Desde pequeno, Horacio Pietragalla desconfiava que fosse filho adotivo. Sentia-se “um cão em família de gatos”. Macarena Gelman um dia ficou sabendo que o homem que chamava de tio era na verdade o assassino de sua mãe, presa política. Juan Cabandié visitou já rapaz a cela em que sua mãe lhe deu à luz, num antigo presídio da ditadura. Histórias dramáticas como essas vêm à tona em ¿Quién Soy Yo? Los Niños Encontrados en Argentina, de Estela Bravo, uma das principais atrações do Cinesul.
O filme é uma bomba de emoção que explode pausadamente no peito do espectador. Em foco, alguns resultados do trabalho de 30 anos das Avós da Plaza de Mayo (não confundir com as Mães), ONG dedicada a localizar filhos de desaparecidos políticos. Os bebês, em sua maioria nascidos no cativeiro, eram entregues a famílias ligadas aos militares ou deixadas em institutos de crianças abandonadas. Mortos os pais, eles cresceram em famílias adotivas, tendo nomes e datas de nascimento trocadas. De cerca de 500 pessoas nessas condições, as Abuelas já encontraram 88. Quatro delas contam para a câmera de Estela Bravo o duro trabalho de refazer suas identidades (daí o título “Quem Sou Eu?”) e recompor laços familiares tardiamente.
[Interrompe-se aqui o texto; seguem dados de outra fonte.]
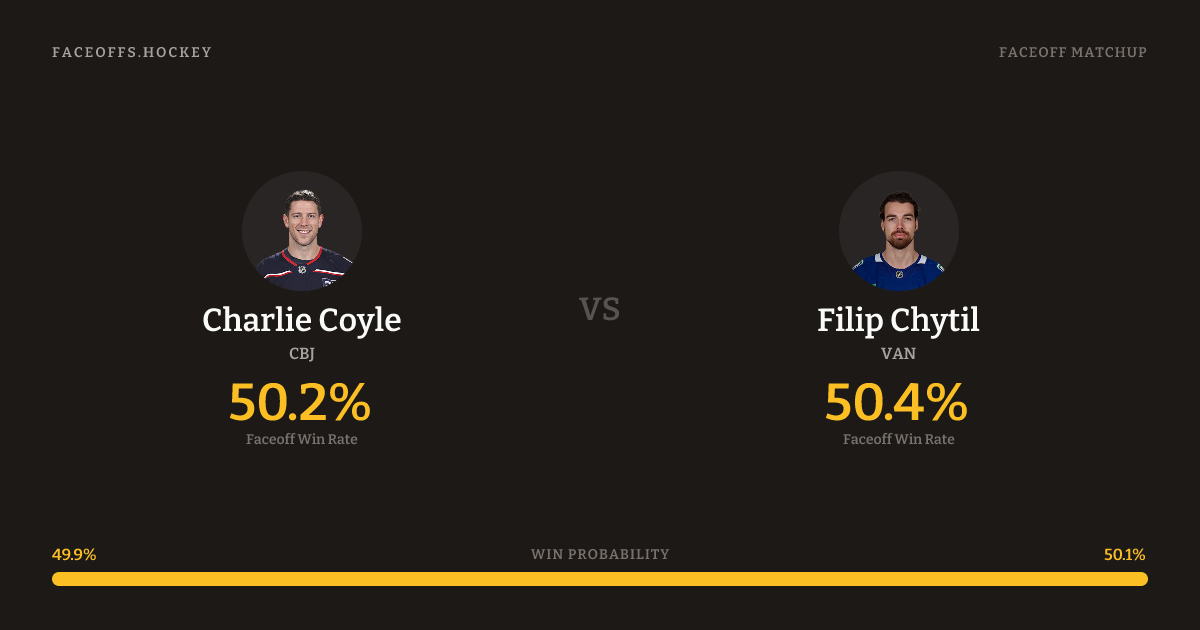Click the FACEOFFS.HOCKEY site logo text

coord(132,52)
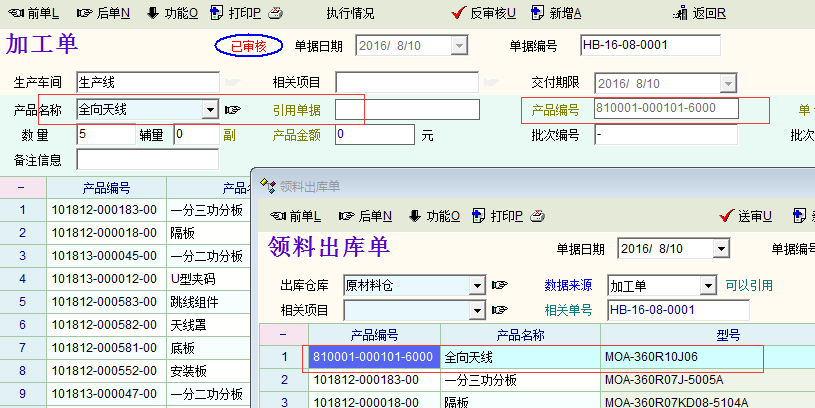Click pointing hand icon next to 出库仓库

pyautogui.click(x=500, y=286)
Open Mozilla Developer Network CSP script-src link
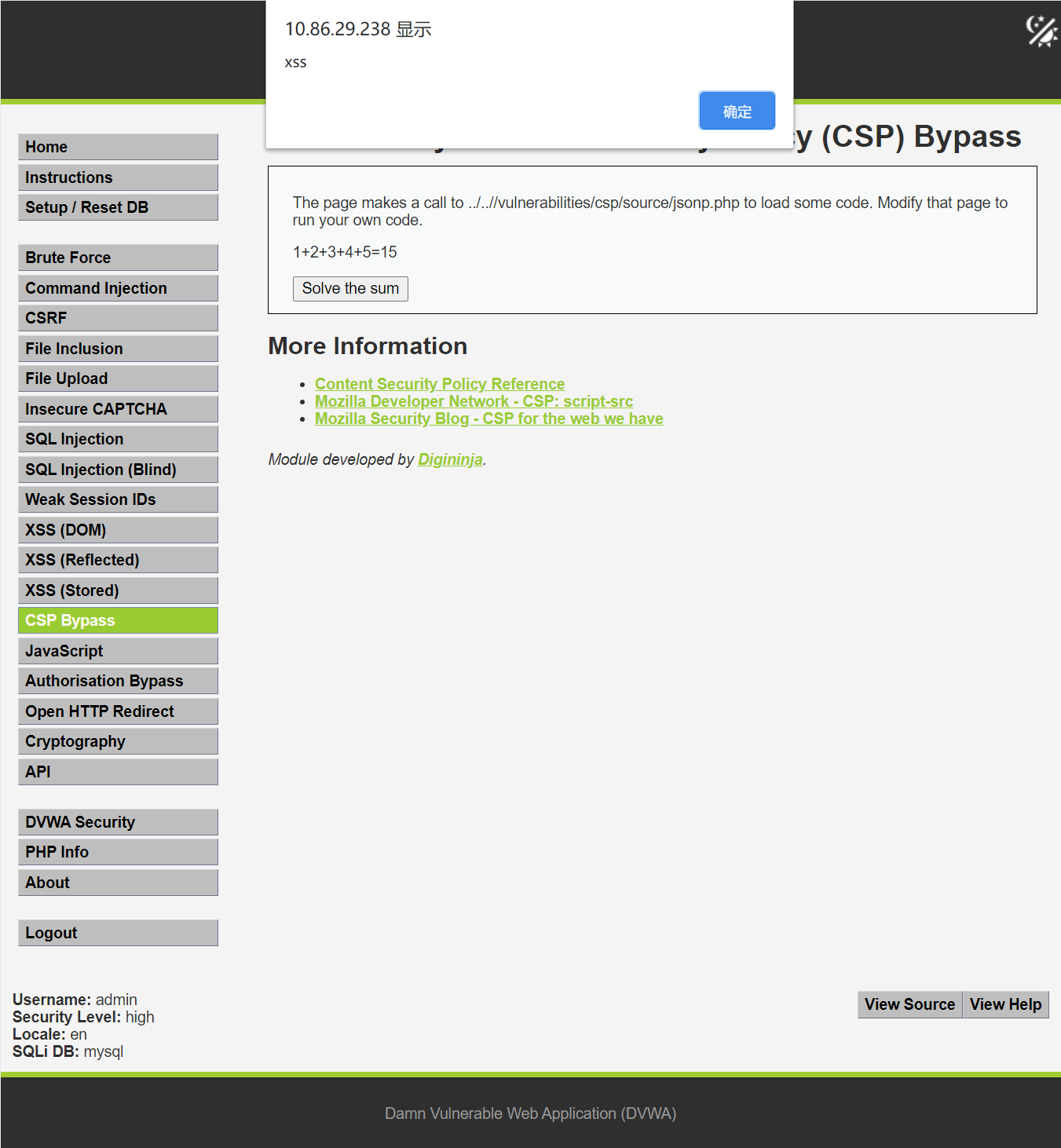Screen dimensions: 1061x1148 [x=474, y=401]
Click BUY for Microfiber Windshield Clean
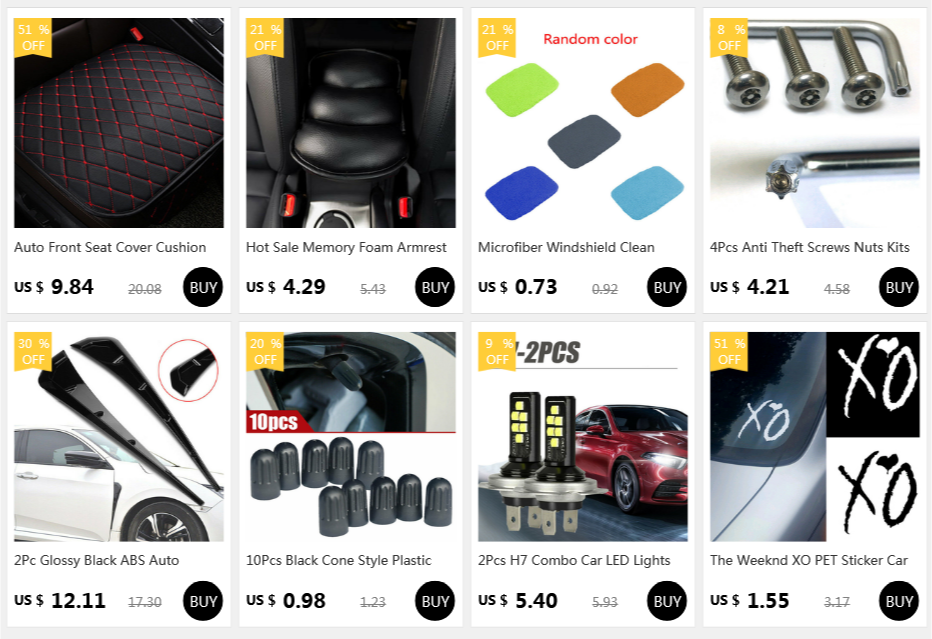 (x=666, y=287)
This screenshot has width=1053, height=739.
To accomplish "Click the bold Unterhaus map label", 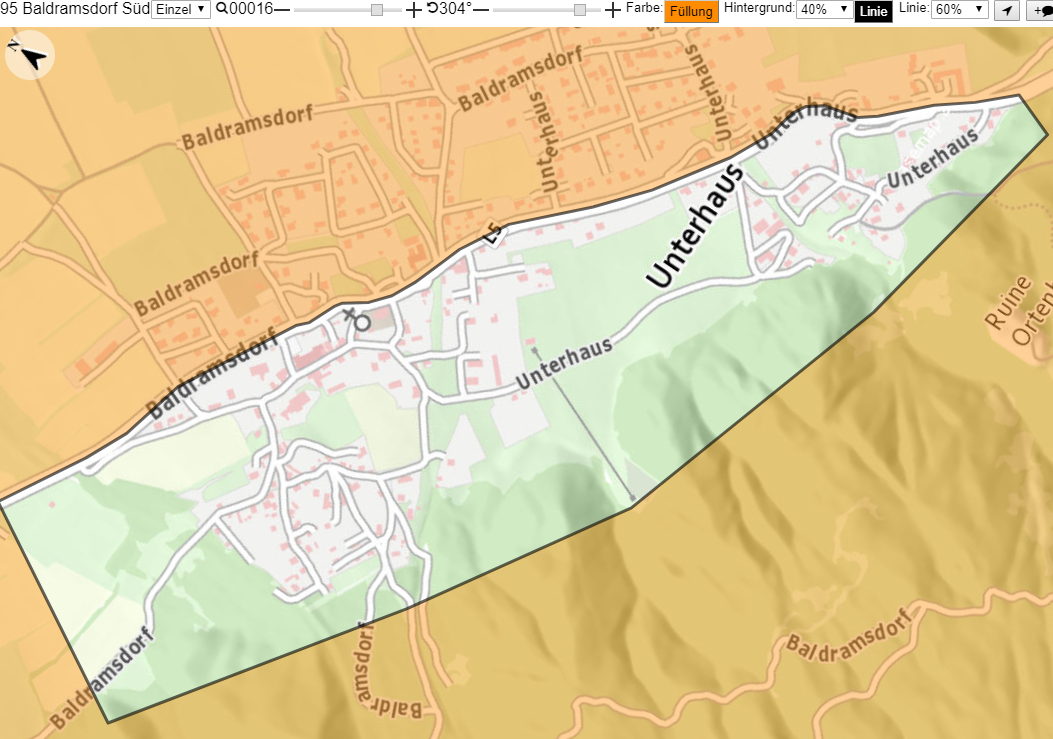I will [696, 226].
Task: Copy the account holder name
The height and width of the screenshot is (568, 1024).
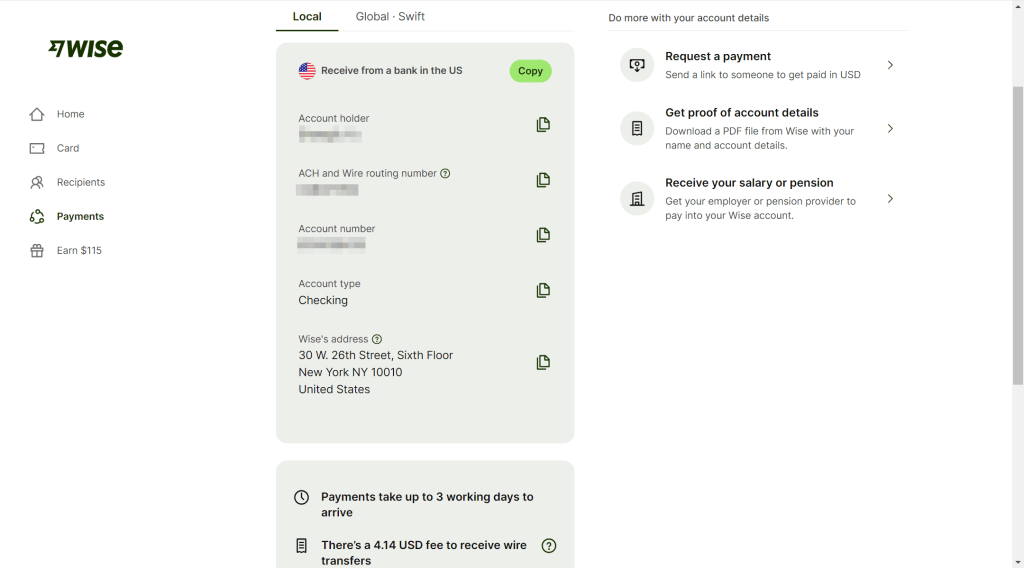Action: click(x=543, y=125)
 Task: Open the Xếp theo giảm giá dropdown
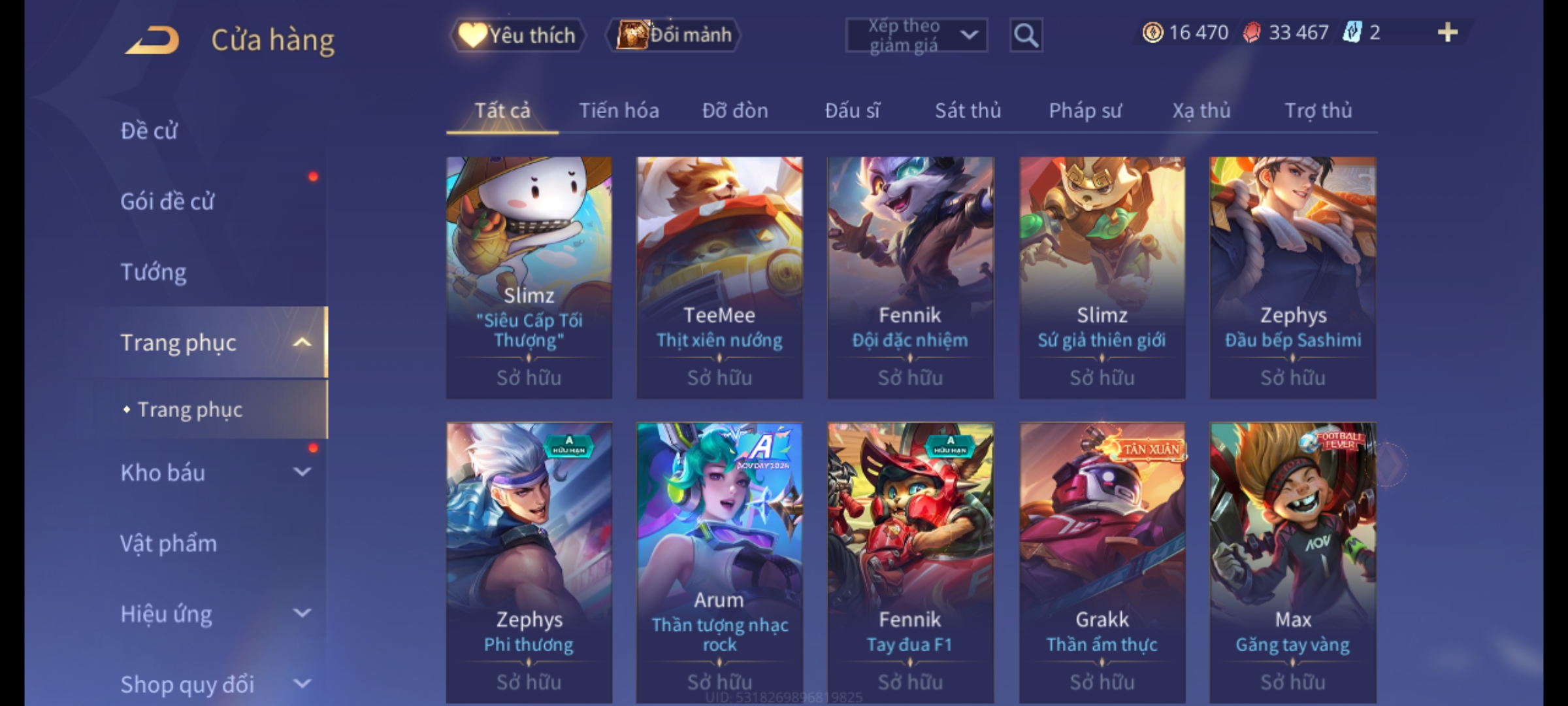917,35
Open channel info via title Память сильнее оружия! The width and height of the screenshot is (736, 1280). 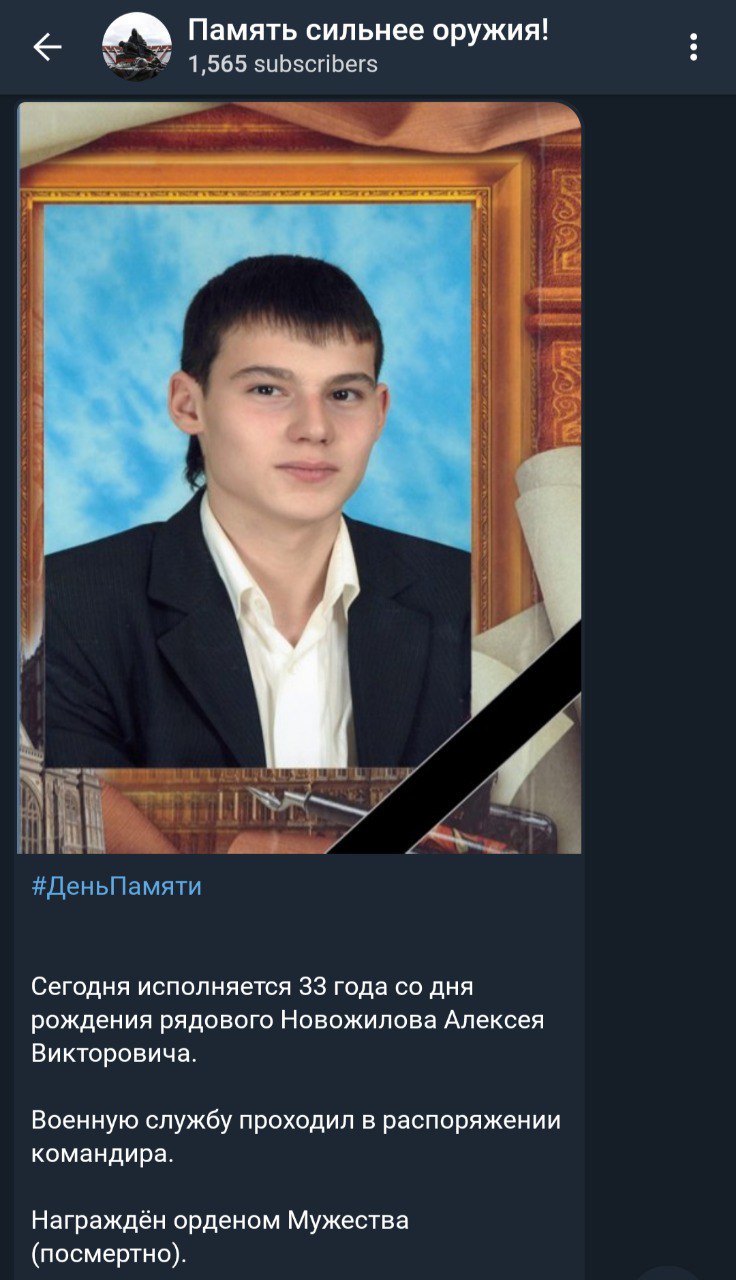[x=369, y=31]
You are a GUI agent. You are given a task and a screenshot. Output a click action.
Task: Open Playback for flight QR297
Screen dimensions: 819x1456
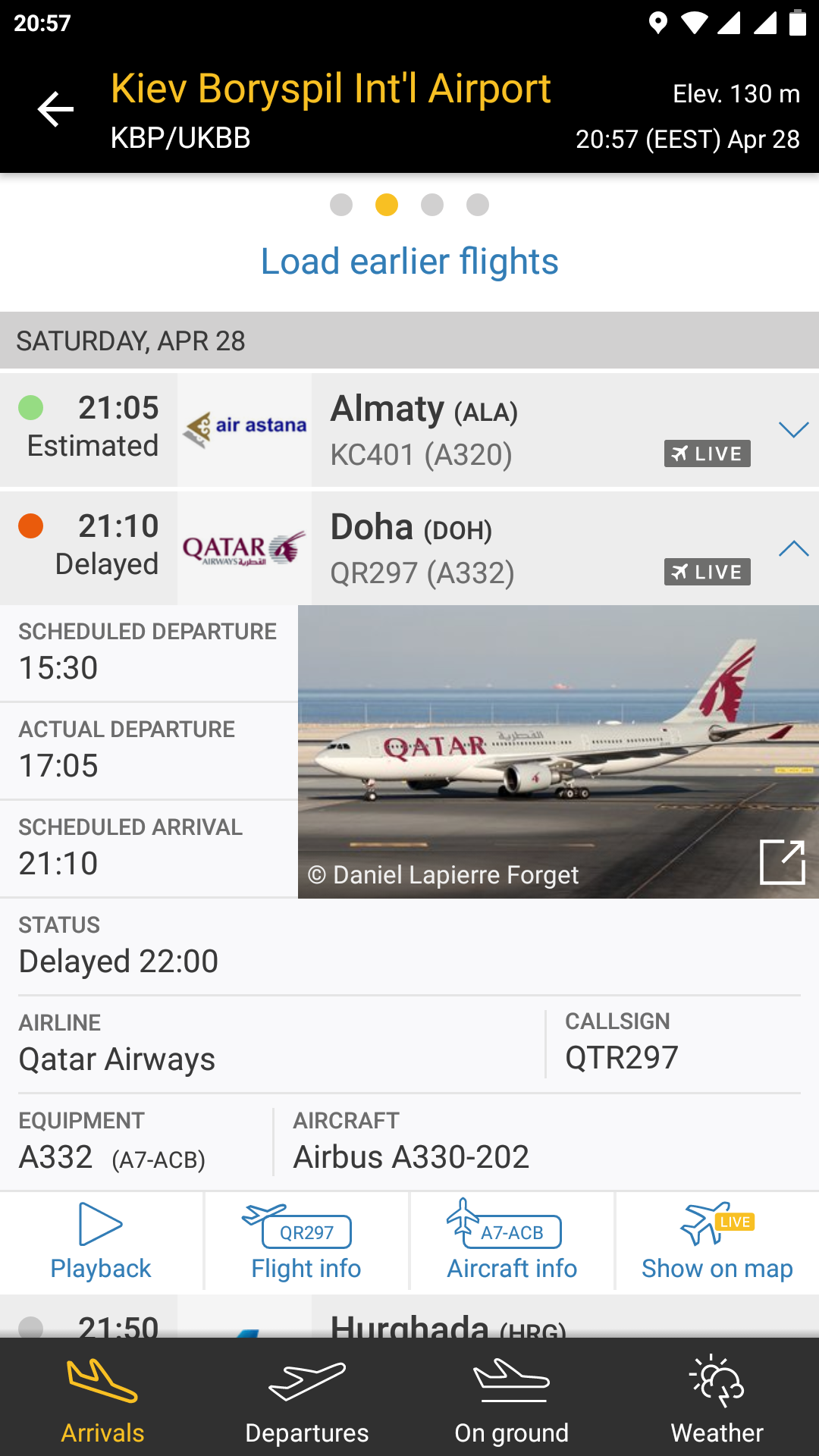click(x=101, y=1241)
As histórias são comoventes e dão uma idéia dos efeitos profundos da ditadura argentina, uma das mais ferozes da América do Sul no século passado. Sob o pretexto explícito de “botar os filhos de guerrilheiros em boas mãos”, mas com o objetivo não confesso de cortar pela raiz uma futura geração de subversivos, os militares cometeram também esse tipo de genocídio sem mortes, porque mirado na identidade.
A ação das Abuelas tem seus aliados de peso, como os organismos de defesa dos direitos humanos e um fantástico banco de dados genéticos que permite identificar o DNA de todas as famílias atingidas pela repressão. Mas tem também seus contratempos, como bem demonstra a seqüência em que Estela Carlotto, presidente da organização, debate com universitários que acreditam na justeza da ditadura e até duvidam que haja filhos de desaparecidos por aí.
O tema das crianças seqüestradas já foi objeto do bem-sucedido Botín de Guerra, doc do argentino David Blaustein, mais centrado no trabalho das Avós. No brasileiro Condor, foram abordados casos semelhantes no Uruguai e no Chile.
Estela Bravo tocou no assunto pela primeira vez em 1985, com o curta Niños Desaparecidos, cujo essencial foi integrado a ¿Quién Soy Yo?>. Vinte anos depois, ela voltou a encontrar alguns personagens. Absorveu também as impactantes cenas de julgamentos de torturadores eminentes, ocasião de catarses históricas para as famílias das vítimas. O filme articula os diferentes materiais com senso de oportunidade e dramaticidade, mas sem cair no proselitismo nem camuflar a complexidade das coisas. É um trabalho de enorme maturidade.
Nova-iorquina de 75 anos, Estela Bravo é uma das mais proeminentes documentaristas em atividade, com muitos trabalhos ligados a Cuba, onde seu marido (e produtor de seus filmes) é professor da Escola de Medicina de Havana. Atualmente, ela finaliza o doc Operação Peter Pan, sobre o envio, pela CIA, de cerca de 14.000 crianças cubanas a seus pais exilados nos EUA.